Federal Employment Compensation Act - FECA - 5 U.S. Code Chapter 81

The Federal Employees’ Compensation Act (FECA), 5 USC Chapter 81, provides compensation benefits to Federal employees for work-related injuries or illnesses, and to their surviving dependents if a work-related injury or illness results in the employee’s death. The FECA is administered by the Department of Labor, Office of Workers’ Compensation Programs (OWCP). The 12 OWCP district offices adjudicate the claims and pay benefits, and the costs of those benefits are charged back to the employing agency.

Migrant and Seasonal Agricultural Worker Protection - MSAWP - 29 U.S. Code Chapter 20

The Migrant and Seasonal Agricultural Worker Protection Act (MSPA) safeguards most migrant and seasonal agricultural workers in their interactions with farm labor contractors, agricultural employers, agricultural associations, and providers of migrant housing. However, some farm labor contractors, agricultural employers, agricultural associations, and providers of migrant housing are exempt from MSPA under limited circumstances. The MSPA requires farm labor contractors, agricultural employers, and agricultural associations who recruit, solicit, hire, employ, furnish, transport, or house agricultural workers, as well as providers of migrant housing, to meet certain minimum requirements in their dealings with migrant and seasonal agricultural workers.

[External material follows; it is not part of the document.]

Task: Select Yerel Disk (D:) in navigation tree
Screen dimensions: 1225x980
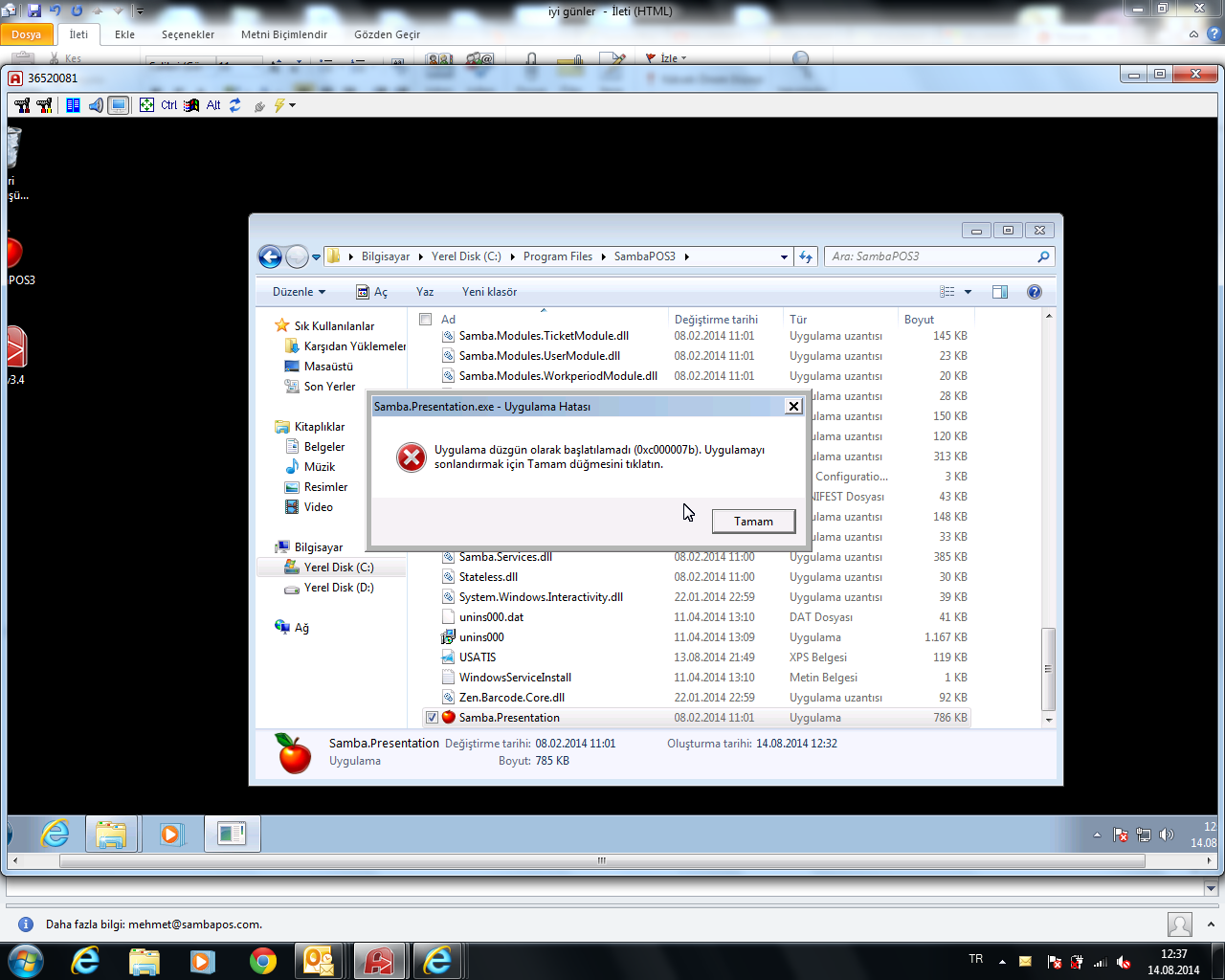Action: [338, 588]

Occupational Safety and Health Act - OSHA - 29 U.S. Code Chapter 15

In general, the Occupational Safety and Health Act of 1970 (OSH ACT) covers all employers and their employees in the 50 states, the District of Columbia, Puerto Rico, and other U.S. territories. Coverage is provided either directly by the federal Occupational Safety and Health Administration (OSHA) or by an OSHA-approved state job safety and health plan. Employees of the U.S. Postal Service also are covered. The Act assigns OSHA two regulatory functions: setting standards and conducting inspections to ensure that employers are providing safe and healthful workplaces. OSHA standards may require that employers adopt certain practices, means, methods, or processes reasonably necessary and appropriate to protect workers on the job. Employers must become familiar with the standards applicable to their establishments and eliminate hazards.